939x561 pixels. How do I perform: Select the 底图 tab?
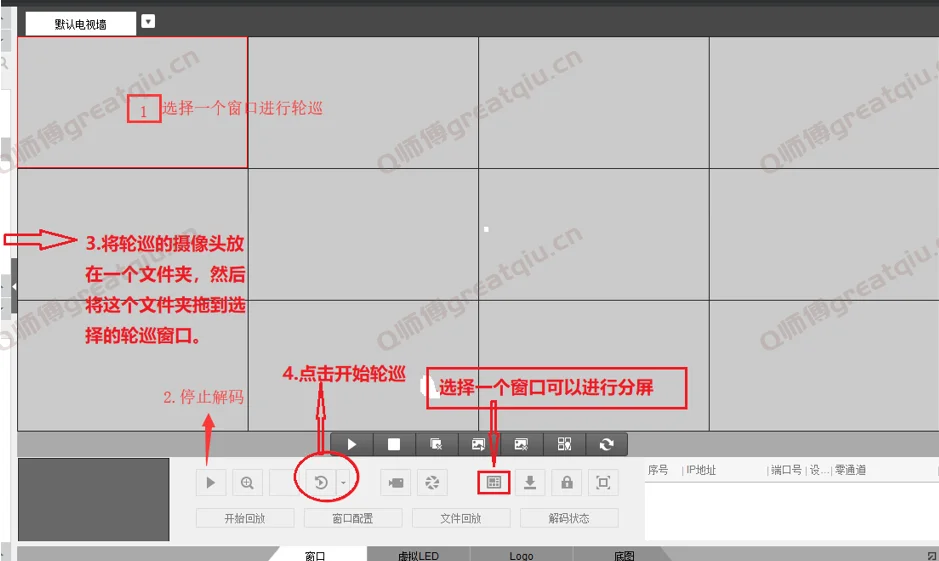[x=624, y=555]
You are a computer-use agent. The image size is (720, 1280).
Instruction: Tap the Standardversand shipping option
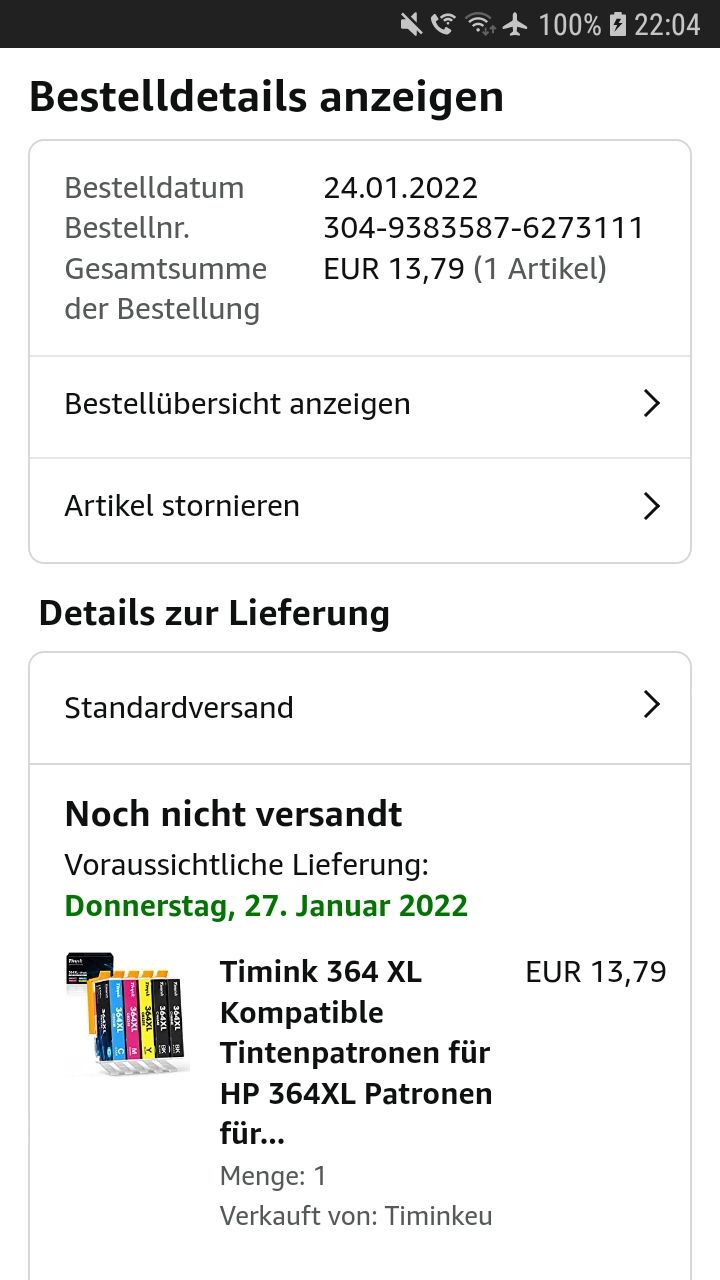pos(179,708)
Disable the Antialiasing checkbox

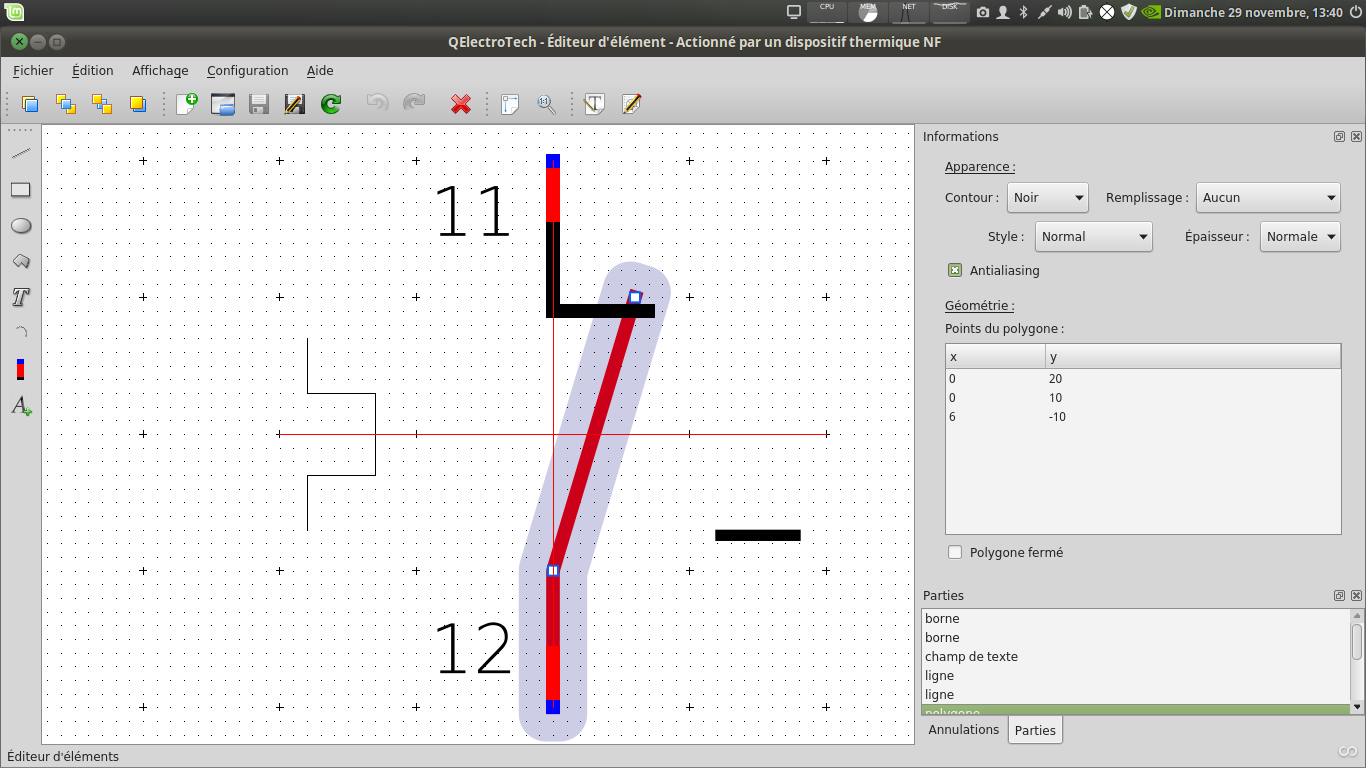955,270
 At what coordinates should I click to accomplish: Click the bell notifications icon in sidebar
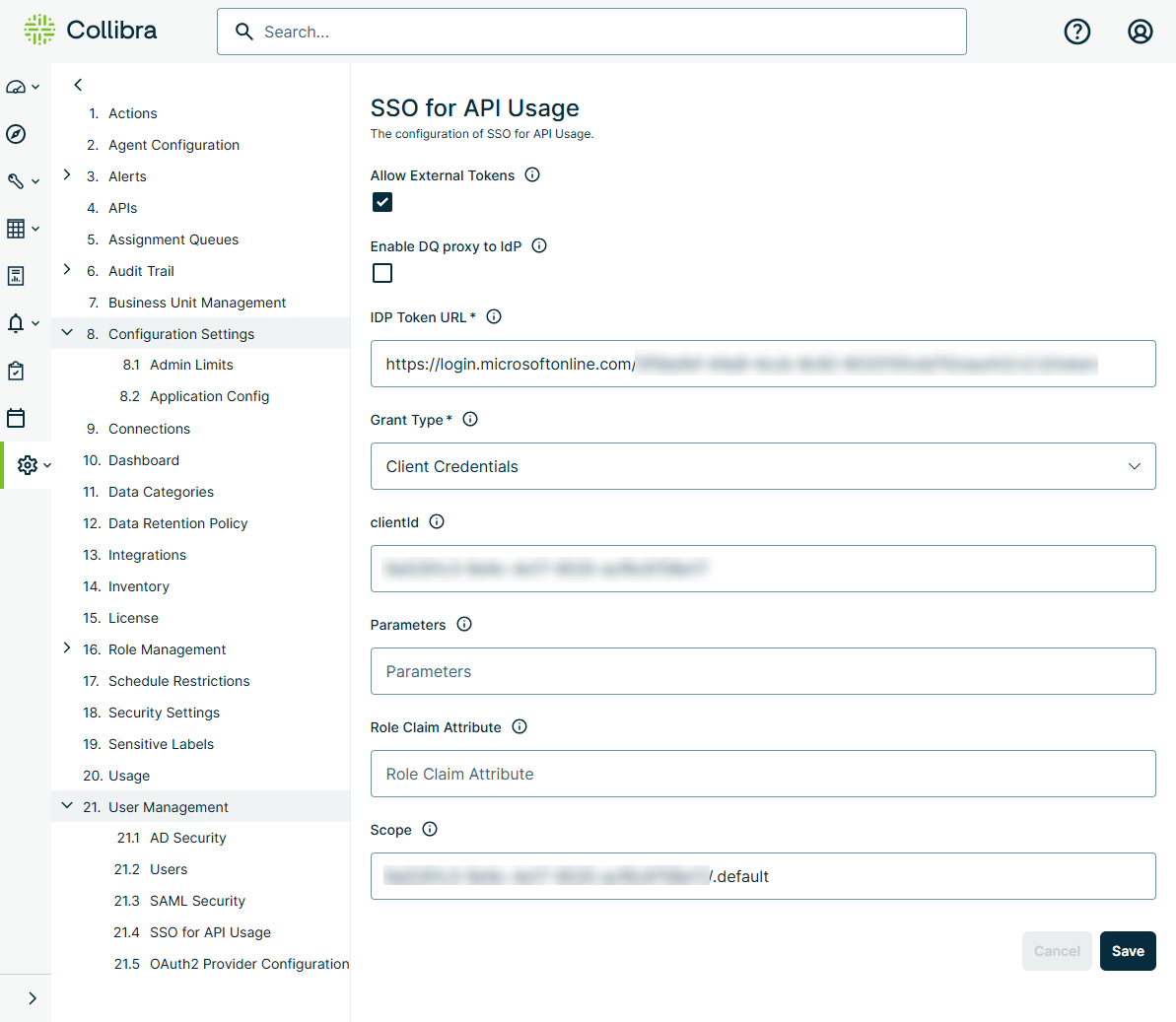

━━━━━━

- [TASK PROMPT] Please copy the data above word for word, but only from the line that contains "Disable the Antialiasing checkbox" through the final line, both included, and without the pictures.

- [ANSWER TO THIS EXERCISE]
Disable the Antialiasing checkbox

955,270
 At what coordinates should I click to accomplish: Click the bell notifications icon in sidebar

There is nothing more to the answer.